The project comes on the heels of the boys’ basketball team winning the program’s first two state titles, in 2022 and 2023. It started with a conversation between long-time Jacksonville athletics director David Clark, Jacksonville City Schools superintendent Mike Howard and Jacksonville High principal Russ Waits.
“Dr. Howard, Dr. Waits and I were in the gym one day and thought, man, it would be nice to do something to upgrade these facilities,” said Clark, who recently retired after 31 years of coaching several sports, most notably volleyball, but remains as athletics director. “It’s been about 10 years since we’ve done a major renovation in here, and you don’t want to go much longer than that, if you can help it.
“We started talking about funding and how to make that happen.”
After meeting about potential sponsors, Clark thought of Green.
“I thought, I haven’t talked to Riley in a while,” Clark said. “I didn’t want a bunch of logos.

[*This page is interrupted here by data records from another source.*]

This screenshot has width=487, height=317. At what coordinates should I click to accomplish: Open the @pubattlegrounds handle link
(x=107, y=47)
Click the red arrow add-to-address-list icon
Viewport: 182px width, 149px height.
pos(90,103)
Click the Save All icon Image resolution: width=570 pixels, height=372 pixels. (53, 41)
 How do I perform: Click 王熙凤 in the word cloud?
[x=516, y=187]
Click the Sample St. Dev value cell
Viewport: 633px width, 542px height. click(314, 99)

I didn’t want it to look like NASCAR, and I said, ‘Why don’t we reach out to Riley and see if he’s interested?’
“We put a thing together and emailed it to him. We talked on the phone a couple of times, and he seemed like he was interested.”
Clark and Green’s manager worked out the details.

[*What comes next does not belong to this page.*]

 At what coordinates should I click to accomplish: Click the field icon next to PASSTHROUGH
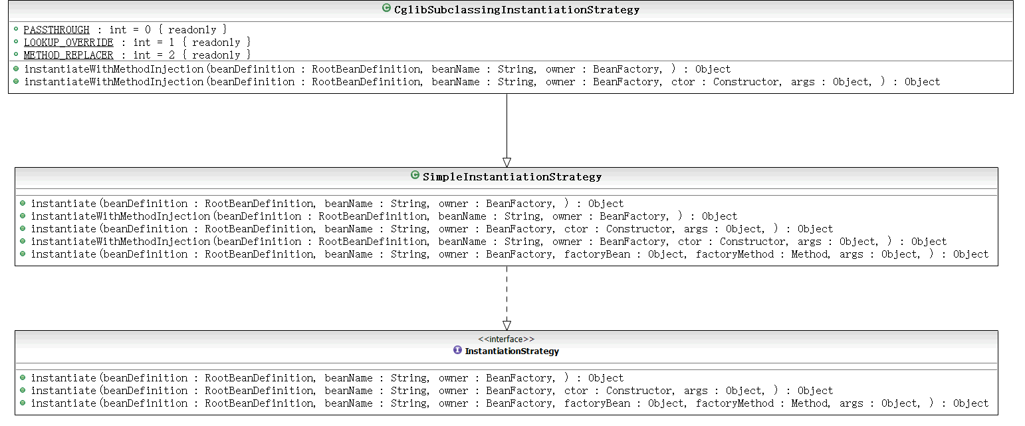coord(16,30)
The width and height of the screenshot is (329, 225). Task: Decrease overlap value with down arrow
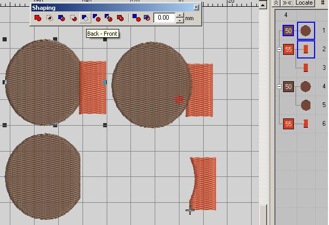point(179,21)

“He called me and said, ‘All right, we’re going to do this,'” Clark said. “It happened over the course of time, probably took the last month of school, first week of summer, and we got started in early July, actually doing the floor. We changed all of the color schemes, changed everything on the floor.”
It all culminated in Wednesday’s court dedication.
As Clark and Green walked into the gym together, cheerleader Sydney Ford turned her head back, put her hands over her mouth, grabbed another cheerleader’s arm and clapped hard three times. Seeing Ford’s barely contained enthusiasm from across the gathering, Jacksonville assistant volleyball coach Chelsea Mize, who knows Ford through coaching soccer, tried to calm her.
“Breathe,” Mize said in a low voice.
The 34-year-old Green has built his singing and song writing career around relating his experiences growing up in Jacksonville. He broke through with the 2018 single “There Was This Girl” and released the album “Different ‘Round Here” in September of 2019.
Clark remembers Green as a quarterback, third baseman/pitcher and forward.
“Luckily, somebody like Riley is out there, and I have a good relationship with Riley to reach out to see if he was interested,” Clark said. “We didn’t know if this was going to happen, and it wouldn’t have if Riley hadn’t gotten involved.”
Green called it “weird to think how long ago it was” that he played for Jacksonville.
“Baseball, basketball and football was kind of my passion when I was in school,” he said. “I certainly wasn’t into music, like I am now. It’s interesting how it all turned out.
“It’s definitely nostalgic, being in here. There are a lot of great memories playing sports at Jacksonville.”
The last-second shot against Altamont stood out most as Green stood in the venue where it happened.
“It was a two,” he said. “We threw it in from out of bounds down here and turned around and made a hook jumper.”
Giving back to his high school was “a cool thing,” he said.
“I’ve always kept in touch with Coach Clark and Coach Deerman, all of the coaches I went to school with,” Green said. “Those are guys I really looked up to, and I learned a lot of accountability playing for them.
“He reached out and asked if there was some way I could help, and obviously, it’s a cool thing to give back to an organization that gave so much to me.”